C'est peut-être à cause de l'été...

Lettre à mes personnages de roman :

"Chères créatures, pas plus que dans le monde des bisounours je ne vous ai créés dans l'univers de l'île de la tentation. Je sais que la fin du monde d'Adir est proche et certains d'entre-vous se sentent tiraillés par d’extraordinaires pulsions de vie. C'est bien normal, me direz-vous, c'est humain, ou lunarel, si vous voulez. Mais de là à transformer mon roman médiéval-fantastique en revue X, non merci. Merci de me préserver de cette tare dont sont affligés un trop grand nombre d'auteurs, hélas. Gardez le contrôle de vos hormones afin de me ménager un plus large public de lecteurs. Ne dépensez pas toute votre énergie en de vaines étreintes sulfureuses parce que vous en aurez besoin très prochainement lorsqu'il vous faudra fuir devant le Pèlerin vengeur et les silths démoniaques. Certains d'entre-vous cumulent déjà des addictions à l'alcool et aux bains, cela suffit ! Enfin, sachez qu'il reste encore 3 tomes avant la fin ultime et que si tout se passe bien, chacun aura un petit passage érotique lui étant réservé (pour ceux qui survivent à l'attaque des morroïs seulement) pas la peine donc de faire des pieds et - surtout - des mains pour tous tirer votre coup dans le tome 2.
Merci. Je vous adore et pense bien fort à vous tous et toutes.
 
PS : Pardon pour toutes les tortures et horreurs que je vous inflige, mais c'est pour la bonne cause et le best-seller. Bisous."
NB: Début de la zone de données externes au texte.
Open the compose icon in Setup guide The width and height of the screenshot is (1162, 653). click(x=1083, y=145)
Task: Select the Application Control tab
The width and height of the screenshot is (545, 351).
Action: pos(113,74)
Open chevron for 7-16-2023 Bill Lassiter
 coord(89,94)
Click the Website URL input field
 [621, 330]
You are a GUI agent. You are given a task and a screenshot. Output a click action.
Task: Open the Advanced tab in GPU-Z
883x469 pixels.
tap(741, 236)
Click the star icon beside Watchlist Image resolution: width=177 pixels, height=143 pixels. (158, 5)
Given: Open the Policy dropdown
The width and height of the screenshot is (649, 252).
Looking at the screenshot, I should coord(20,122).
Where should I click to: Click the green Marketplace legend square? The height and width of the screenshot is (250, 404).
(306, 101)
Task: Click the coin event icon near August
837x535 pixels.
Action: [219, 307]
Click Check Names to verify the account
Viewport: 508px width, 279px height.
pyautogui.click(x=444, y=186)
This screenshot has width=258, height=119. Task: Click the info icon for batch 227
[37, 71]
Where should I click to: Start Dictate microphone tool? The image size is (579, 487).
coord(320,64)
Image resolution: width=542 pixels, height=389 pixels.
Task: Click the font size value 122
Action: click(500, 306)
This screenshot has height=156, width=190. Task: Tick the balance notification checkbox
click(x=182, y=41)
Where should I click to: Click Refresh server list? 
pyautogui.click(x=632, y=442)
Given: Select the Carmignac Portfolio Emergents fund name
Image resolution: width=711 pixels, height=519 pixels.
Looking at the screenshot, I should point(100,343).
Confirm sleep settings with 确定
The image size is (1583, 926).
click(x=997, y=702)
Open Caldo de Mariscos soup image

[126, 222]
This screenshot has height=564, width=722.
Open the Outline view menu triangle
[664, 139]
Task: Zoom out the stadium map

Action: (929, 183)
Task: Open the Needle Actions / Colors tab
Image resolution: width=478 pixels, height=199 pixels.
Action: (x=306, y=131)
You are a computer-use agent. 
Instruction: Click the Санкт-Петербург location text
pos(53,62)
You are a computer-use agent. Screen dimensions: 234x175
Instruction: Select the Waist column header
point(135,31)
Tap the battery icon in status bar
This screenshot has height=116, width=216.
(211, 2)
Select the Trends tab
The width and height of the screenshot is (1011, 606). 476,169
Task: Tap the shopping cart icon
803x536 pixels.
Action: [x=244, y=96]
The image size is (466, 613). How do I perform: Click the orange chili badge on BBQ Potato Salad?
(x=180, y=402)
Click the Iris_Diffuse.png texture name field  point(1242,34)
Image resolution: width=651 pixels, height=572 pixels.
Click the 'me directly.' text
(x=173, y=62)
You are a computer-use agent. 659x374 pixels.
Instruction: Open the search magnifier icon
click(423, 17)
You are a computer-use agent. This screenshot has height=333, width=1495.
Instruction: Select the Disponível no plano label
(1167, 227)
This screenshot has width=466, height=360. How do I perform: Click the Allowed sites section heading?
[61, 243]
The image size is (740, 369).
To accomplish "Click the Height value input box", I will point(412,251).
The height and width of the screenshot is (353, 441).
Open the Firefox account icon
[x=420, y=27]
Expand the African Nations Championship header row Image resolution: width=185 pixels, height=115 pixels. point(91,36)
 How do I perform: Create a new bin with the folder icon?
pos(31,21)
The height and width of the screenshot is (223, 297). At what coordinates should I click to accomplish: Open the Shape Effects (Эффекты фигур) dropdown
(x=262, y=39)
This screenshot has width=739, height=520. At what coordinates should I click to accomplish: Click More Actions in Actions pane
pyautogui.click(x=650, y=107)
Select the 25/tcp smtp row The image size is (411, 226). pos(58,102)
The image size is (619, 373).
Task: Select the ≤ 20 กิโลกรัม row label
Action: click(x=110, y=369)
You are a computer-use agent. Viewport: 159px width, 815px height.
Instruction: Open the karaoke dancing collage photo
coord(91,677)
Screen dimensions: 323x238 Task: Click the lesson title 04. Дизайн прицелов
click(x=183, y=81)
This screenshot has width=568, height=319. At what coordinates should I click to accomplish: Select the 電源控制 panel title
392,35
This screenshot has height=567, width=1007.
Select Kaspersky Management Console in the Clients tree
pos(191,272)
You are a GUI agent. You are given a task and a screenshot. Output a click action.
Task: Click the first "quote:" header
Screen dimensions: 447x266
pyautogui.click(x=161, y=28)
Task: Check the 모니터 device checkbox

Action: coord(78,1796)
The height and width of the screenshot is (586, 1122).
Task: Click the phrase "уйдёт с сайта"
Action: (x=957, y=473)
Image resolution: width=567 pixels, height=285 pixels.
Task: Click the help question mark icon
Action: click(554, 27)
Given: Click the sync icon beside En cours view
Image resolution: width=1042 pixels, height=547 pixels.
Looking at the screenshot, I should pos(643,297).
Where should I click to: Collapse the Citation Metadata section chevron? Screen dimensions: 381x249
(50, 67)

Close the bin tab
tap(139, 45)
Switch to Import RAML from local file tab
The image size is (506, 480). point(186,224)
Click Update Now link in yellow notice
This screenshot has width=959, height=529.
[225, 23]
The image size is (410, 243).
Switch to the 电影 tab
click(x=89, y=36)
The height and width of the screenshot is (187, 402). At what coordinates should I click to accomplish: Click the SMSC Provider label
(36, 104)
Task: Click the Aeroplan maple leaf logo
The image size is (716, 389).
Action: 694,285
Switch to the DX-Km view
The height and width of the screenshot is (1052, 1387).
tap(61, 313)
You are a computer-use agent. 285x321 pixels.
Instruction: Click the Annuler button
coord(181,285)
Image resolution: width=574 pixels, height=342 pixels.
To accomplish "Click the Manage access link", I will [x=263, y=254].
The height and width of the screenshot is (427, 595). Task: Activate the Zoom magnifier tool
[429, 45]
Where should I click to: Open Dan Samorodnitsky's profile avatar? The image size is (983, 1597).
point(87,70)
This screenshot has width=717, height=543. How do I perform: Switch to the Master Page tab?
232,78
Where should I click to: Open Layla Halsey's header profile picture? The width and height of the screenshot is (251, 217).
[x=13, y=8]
Lettre rédigée le 2 Juillet 2012, au moment de la rédaction du tome 2.

mardi 2 octobre 2012

Le dernier (?) combat de Moéva d'Arézar.

Bonjour à toutes et à tous !
Voici un petit extrait pour inaugurer ce blog. J'espère qu'il vous plaira et qu'il vous donnera envie de lire bien plus !

« La clameur des vainqueurs résonnait dans la passe, couvrant les derniers hurlements de combat et d’agonie. Mais la bataille n’était pas terminée. Certains Pillards Pourpres se réunirent pour un ultime acte de bravoure désespérée. Ils assaillirent Moéva de toute part, plantant leurs lance
s dans la chair de Démon-Gris, le fier étalon qui la portait. Le cheval ruait sauvagement pour écarter les ennemis, indifférent aux flèches et aux piques qui le faisaient ressembler à une pelote d’épingles. Il virevoltait sur ses sabots, projetant ses fers à tous les visages. Les tempes, les mâchoires, les épaules explosaient sous sa rage. Secouée, penchée sur l’encolure imbibée de sang, Moéva ne voyait plus rien. Accrochée d’une main à la rude crinière, son autre poing solidement ancré au manche de son épée, elle tailladait à l’aveuglette tout ce qui se dressait au bord de son regard souillé de cendres, de sang et de sueur. Vidé de son sang, Démon-Gris finit par s’écrouler dans la lumière rouge des brasiers. Les hampes des lances craquèrent sous son poids énorme. Comme il entrainait sa cavalière sur le sol, Moéva bondit in extremis de sa selle. Sortant sa dague de sa main gauche, elle tomba sur un pillard et lui ouvrit la gorge pendant que son corps amortissait sa chute. La guerrière eut à peine le temps de se dégager du cadavre que d’autres ennemis fondaient sur elle. Le souffle court, elle roula sur un tas de corps déchiquetés. Elle se releva sur un genou. Poussant un hurlement inhumain, quelqu’un vint s’empaler sur ses deux lames brandies… »

Les Pèlerins d’Yssel : tome 1, les Pécheurs, chapitre 7.

Si vous désirez en savoir plus sur le personnage de Moéva, suivez ce lien !

Merci pour votre lecture !
A très bientôt !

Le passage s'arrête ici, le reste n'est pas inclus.